Mouth to snorkel works great if you just a simple J type snorkel (and dive with one). In fact that's the fasted way I know to breathe and transport a victim.
The problem with that is that a lot of the snorkel space in that scenario is dead air, which isn't really going to move that much, so in effect as you keep ventilating the patient with the snorkel, you're basically just blowing more CO2 into the patient's lungs and decreasing the amount of O2 that the body's getting. Now, it
may be enough O2 to keep the patient alive, but I'd have to see it to believe it. Although the patient is dead without any help so I guess it's better than nothing.
And yes, you can hold a good seal with a pocket mask with one hand. We're trained to do it routinely when giving CPR because one hand has to be on the mask while the other hand is on the bag connected to the mask. That being said, that's with the patient on the ground so obviously you have resistance when you push the mask against the patient because the patient can't sink into the ground, so that's an entirely different scenario than the patient floating on water where you don't have that same resistance. I would be /very/ surprised if someone could get a good seal without using both hands, and even with both hands, it's a toss up.
Unless you get the patient back within several minutes though, there's probably going to be some degree of brain damage, so honestly if you're boat diving the best thing is to get them back on the boat
as soon as possible, this means temporarily saying screw the CPR and hauling them up onto deck where definitive CPR can be given, and hopefully if one's on board, an AED can be administered which is what's going to bring them back; the CPR just keeps the body alive but without that electric shock to kickstart the heart, patient's screwed regardless. If you're shore diving...well, I don't want to sound pessimistic but unless you can get onto shore within a minute or two, that patient is probably not coming back anyway. The effectiveness of the AED decreases substantially with each minute after cardiac arrest that it's not given and there's plenty of studies done to prove this fact.

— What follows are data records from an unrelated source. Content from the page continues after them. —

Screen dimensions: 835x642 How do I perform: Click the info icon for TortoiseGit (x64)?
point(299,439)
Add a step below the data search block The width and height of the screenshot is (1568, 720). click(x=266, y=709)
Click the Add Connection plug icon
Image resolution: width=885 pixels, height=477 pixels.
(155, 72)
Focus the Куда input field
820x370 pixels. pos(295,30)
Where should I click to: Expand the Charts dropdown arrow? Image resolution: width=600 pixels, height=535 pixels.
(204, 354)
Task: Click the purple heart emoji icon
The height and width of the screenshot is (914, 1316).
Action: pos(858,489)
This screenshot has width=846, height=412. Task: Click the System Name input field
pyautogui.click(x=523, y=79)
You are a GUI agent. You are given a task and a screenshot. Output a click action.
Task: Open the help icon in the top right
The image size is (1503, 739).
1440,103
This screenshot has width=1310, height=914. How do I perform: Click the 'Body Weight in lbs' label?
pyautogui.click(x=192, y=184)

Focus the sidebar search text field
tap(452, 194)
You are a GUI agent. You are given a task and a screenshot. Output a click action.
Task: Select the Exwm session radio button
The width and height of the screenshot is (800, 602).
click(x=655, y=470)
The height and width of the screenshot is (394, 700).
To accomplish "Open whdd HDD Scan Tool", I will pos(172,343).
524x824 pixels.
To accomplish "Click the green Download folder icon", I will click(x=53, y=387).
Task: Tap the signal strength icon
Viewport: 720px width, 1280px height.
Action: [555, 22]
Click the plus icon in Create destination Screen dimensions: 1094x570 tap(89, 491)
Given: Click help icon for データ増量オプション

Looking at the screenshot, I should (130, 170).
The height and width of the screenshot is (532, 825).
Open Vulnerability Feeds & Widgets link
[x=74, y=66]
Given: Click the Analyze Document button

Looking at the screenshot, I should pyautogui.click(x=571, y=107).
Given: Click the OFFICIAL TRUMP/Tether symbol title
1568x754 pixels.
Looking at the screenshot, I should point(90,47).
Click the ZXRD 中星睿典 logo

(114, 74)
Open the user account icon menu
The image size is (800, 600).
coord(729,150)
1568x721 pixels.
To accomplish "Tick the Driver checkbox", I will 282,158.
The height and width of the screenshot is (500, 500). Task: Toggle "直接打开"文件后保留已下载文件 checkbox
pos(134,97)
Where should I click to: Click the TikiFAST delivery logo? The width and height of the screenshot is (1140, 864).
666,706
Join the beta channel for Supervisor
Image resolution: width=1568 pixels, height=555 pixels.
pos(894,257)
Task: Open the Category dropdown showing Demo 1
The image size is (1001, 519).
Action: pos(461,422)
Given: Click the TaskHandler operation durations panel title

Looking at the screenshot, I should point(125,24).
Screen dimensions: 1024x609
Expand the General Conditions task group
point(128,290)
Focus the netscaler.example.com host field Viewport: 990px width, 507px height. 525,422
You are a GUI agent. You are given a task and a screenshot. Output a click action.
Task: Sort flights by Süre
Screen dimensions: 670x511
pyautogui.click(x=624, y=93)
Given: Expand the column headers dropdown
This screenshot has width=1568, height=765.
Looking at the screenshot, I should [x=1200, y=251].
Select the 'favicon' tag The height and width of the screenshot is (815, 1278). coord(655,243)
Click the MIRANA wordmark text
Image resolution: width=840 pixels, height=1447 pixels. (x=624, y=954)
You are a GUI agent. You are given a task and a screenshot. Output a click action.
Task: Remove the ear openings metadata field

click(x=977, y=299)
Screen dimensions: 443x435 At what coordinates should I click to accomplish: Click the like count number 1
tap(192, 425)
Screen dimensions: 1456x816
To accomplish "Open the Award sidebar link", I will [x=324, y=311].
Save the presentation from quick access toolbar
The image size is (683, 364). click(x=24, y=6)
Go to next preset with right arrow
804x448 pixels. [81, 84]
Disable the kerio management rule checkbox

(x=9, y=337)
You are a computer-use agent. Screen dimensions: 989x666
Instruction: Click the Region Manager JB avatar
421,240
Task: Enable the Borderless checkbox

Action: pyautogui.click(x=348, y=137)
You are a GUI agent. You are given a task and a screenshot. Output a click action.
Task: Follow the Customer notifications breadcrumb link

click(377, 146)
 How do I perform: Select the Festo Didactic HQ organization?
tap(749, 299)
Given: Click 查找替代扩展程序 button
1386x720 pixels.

Moral of the story is keep breathing.
Forgot to add one tiny thing...look up the statistics on patients who are brought back from traumatic cardiac arrest. Medical cardiac arrest has crappy odds but it's still possible. Traumatic arrest has a 1% success rate because the CPR or the AED shock doesn't fix the reason the heart stopped in the first place. It's great to give CPR and try to keep the person alive or save them, but just be realistic, so if you don't get them back you don't get the notion that somehow you could have done more and it's your fault since it's not if you at least tried.